-- To do --
Reproduce the entries that follow exactly. No picture should appear in the result.

##### Exercise inputs

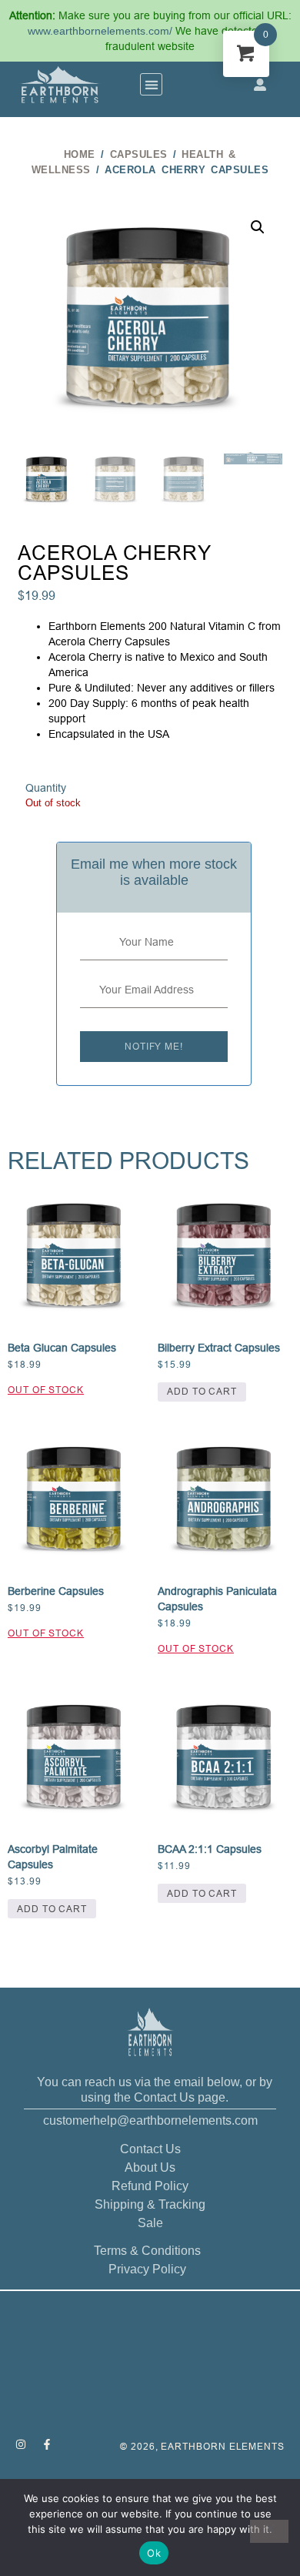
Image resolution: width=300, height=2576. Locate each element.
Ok (154, 2553)
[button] (151, 84)
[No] (269, 2531)
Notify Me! (154, 1046)
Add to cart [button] (202, 1391)
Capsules (139, 154)
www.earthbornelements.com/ (101, 31)
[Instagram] (20, 2444)
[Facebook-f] (47, 2444)
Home (79, 154)
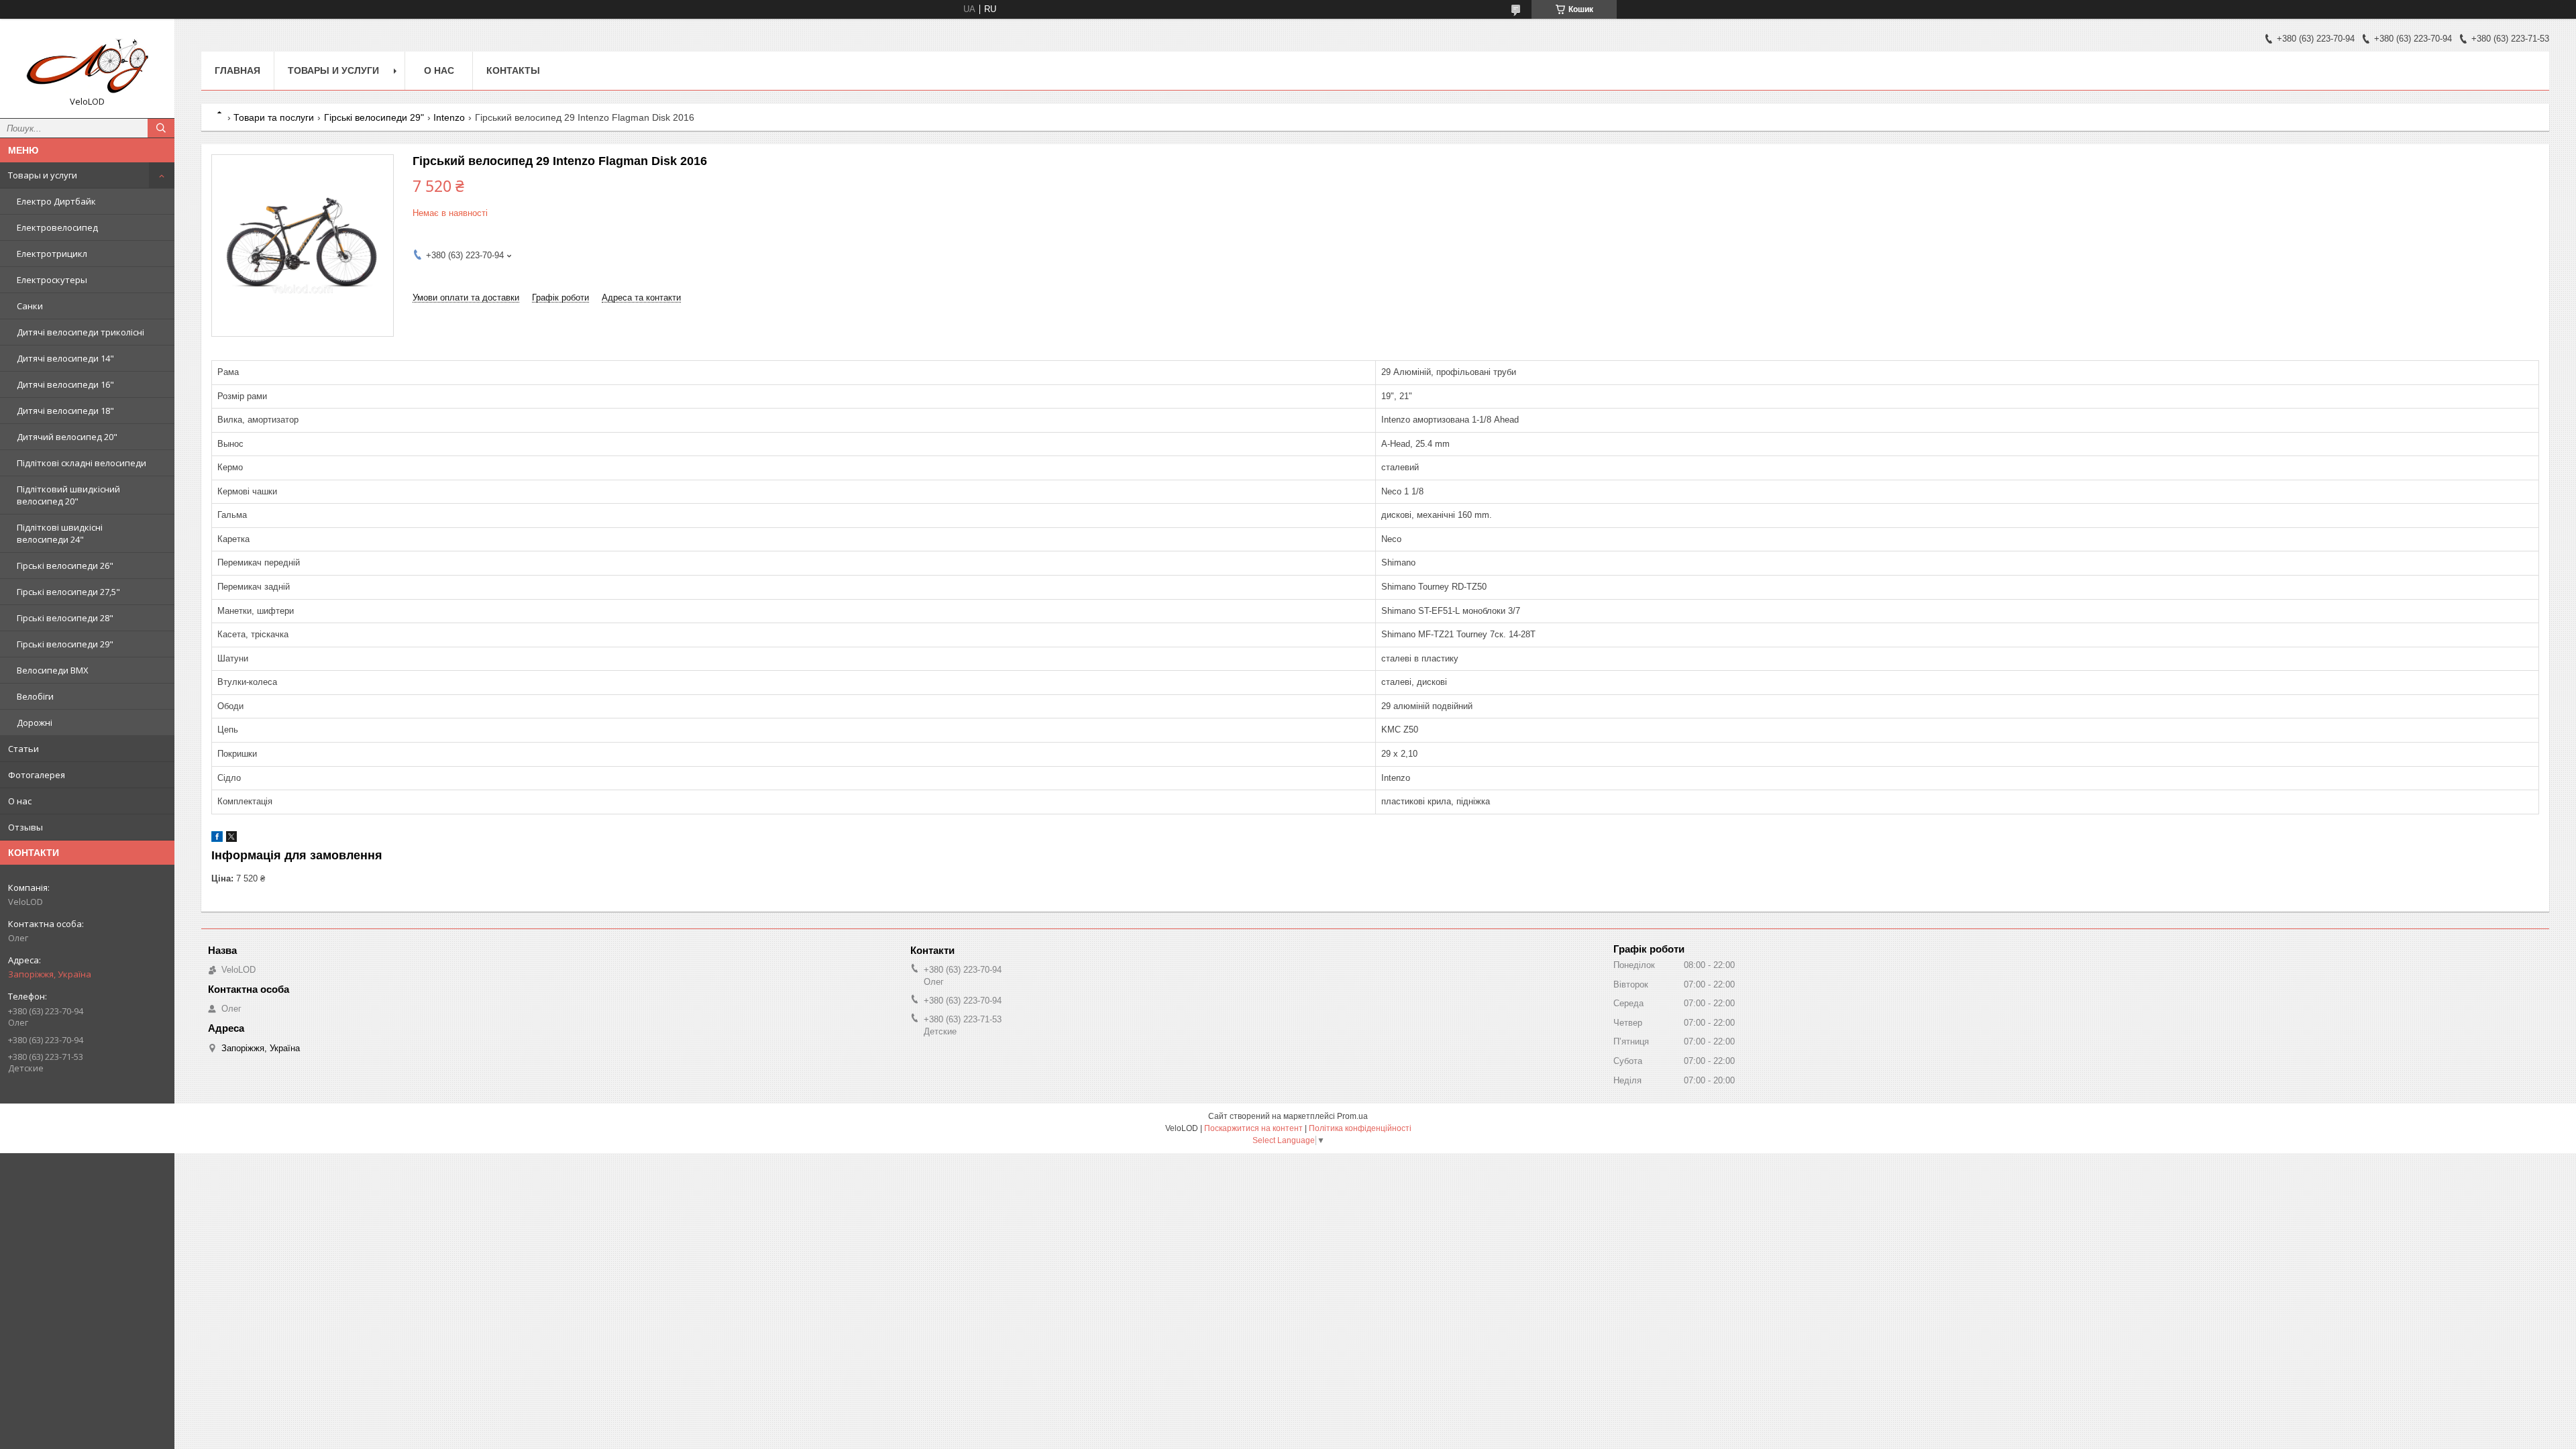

##########

-- Task answer --
Image resolution: width=300, height=2576. Locate each element.
Ok (154, 2553)
[button] (151, 84)
[No] (269, 2531)
Notify Me! (154, 1046)
Add to cart [button] (202, 1391)
Capsules (139, 154)
www.earthbornelements.com/ (101, 31)
[Instagram] (20, 2444)
[Facebook-f] (47, 2444)
Home (79, 154)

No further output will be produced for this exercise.